What you’ve described is heartbreaking, infuriating, and sadly, far too common. Graham Frame has left a trail of broken promises and destroyed dreams across decades, and your account captures the real cost — not just in dollars, but in time, hope, and trust. What makes this even more appalling is how he weaponised faith and community to extract money from those who could least afford to lose it — pensioners, single parents, and people in developing nations hoping for a better future.

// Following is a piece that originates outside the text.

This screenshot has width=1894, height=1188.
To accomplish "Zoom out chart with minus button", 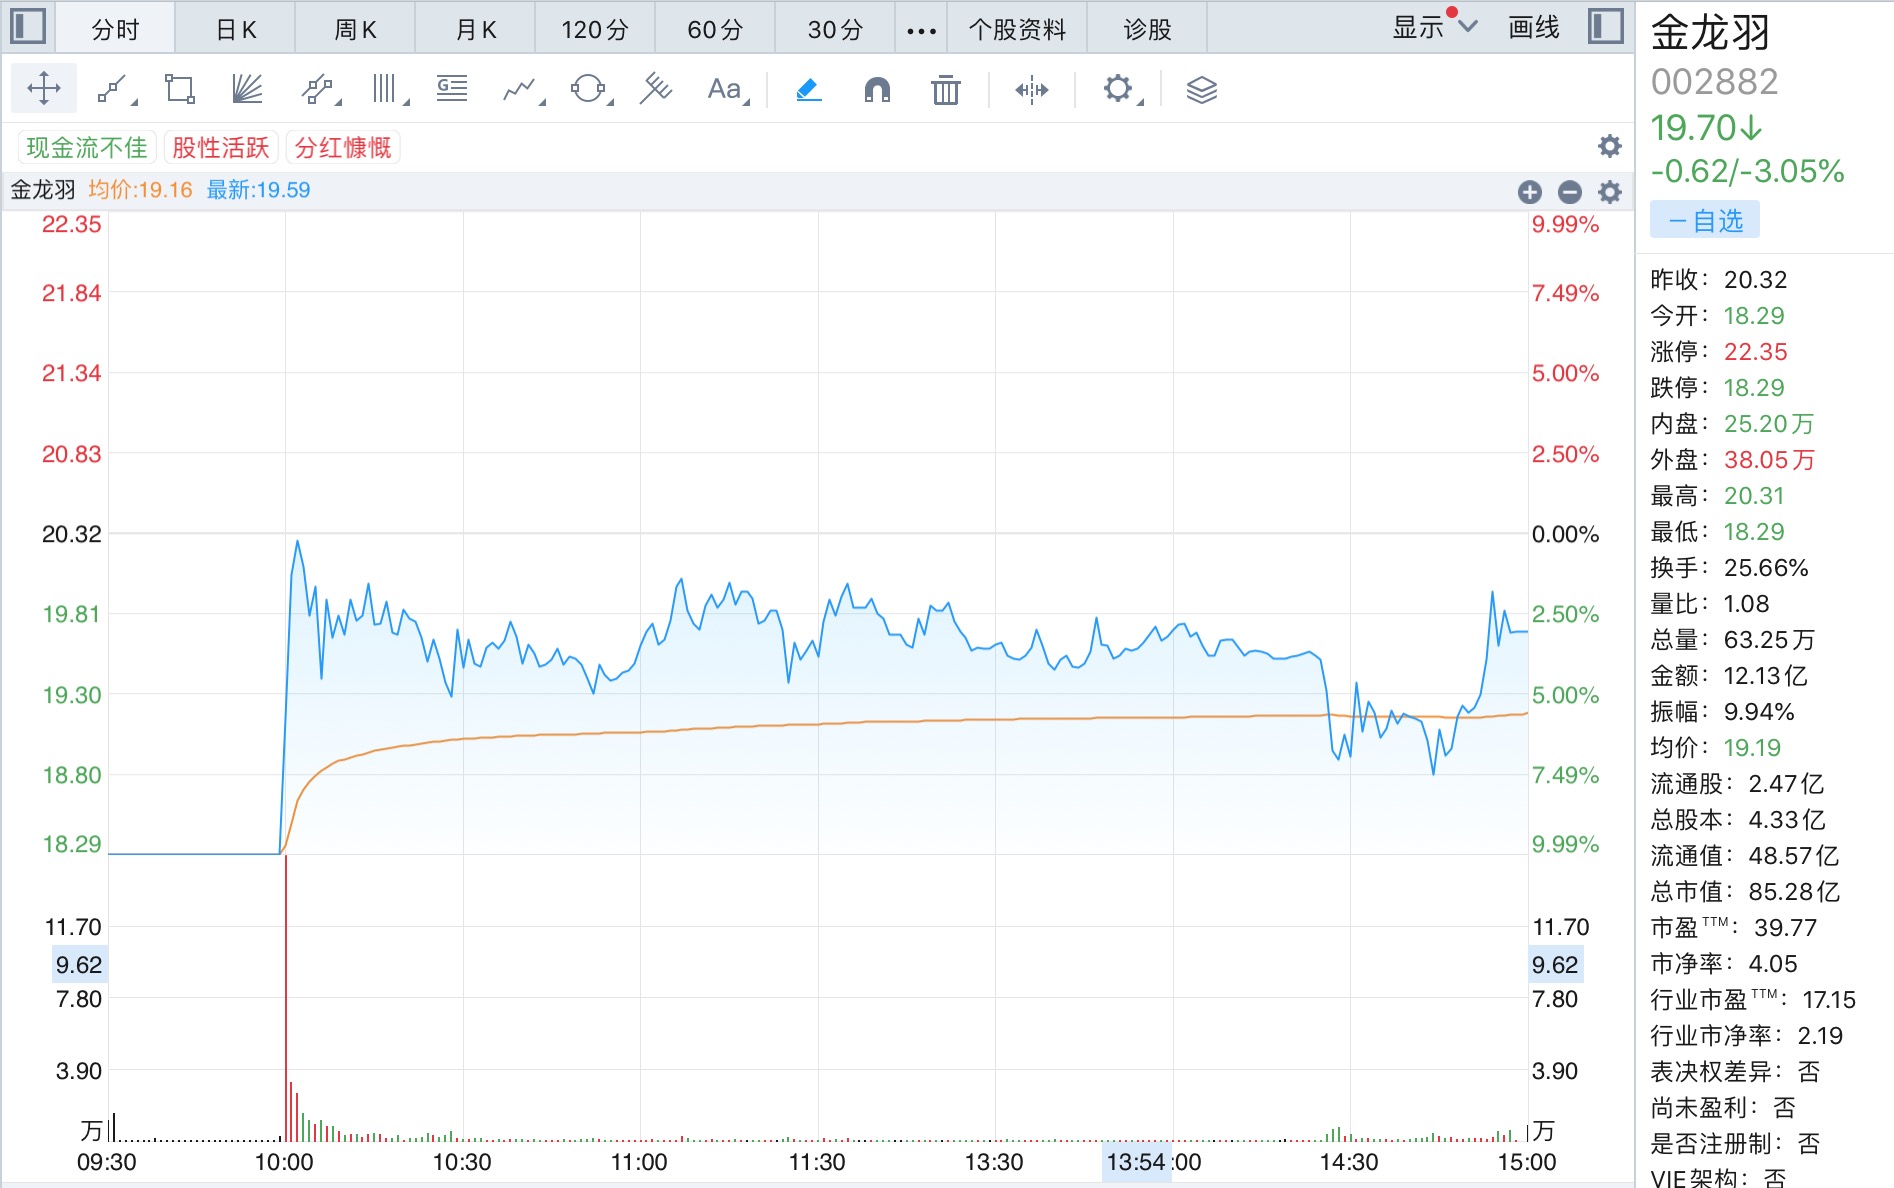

You nailed it: “screen money” is the perfect term. These fake dashboards showing inflated numbers are nothing more than digital bait. Smoke and mirrors to keep people logging in daily, locked into a fantasy while Graham and others moved on to their next pitch. It’s not just financial theft — it’s psychological manipulation, and it steals years from people’s lives.
Your comment about Banners Broker also hit home — that scheme destroyed many lives, and you’re right to wonder if Graham had involvement there too. Sadly, these serial scammers float from one “opportunity” to the next, always claiming to be victims themselves.
You deserve better — and while I can’t recover what was taken from you, I can promise you this: I won’t stop exposing these people. Not for clicks, not for drama — but to warn the next person, and honour the voices like yours that too often go unheard.
And for the record: your message is worth far more than a coffee. It’s a reminder of why I do what I do.
Stay strong, Derick. You’re not just a victim — you’re a survivor, and your words are going to help others find clarity before it’s too late.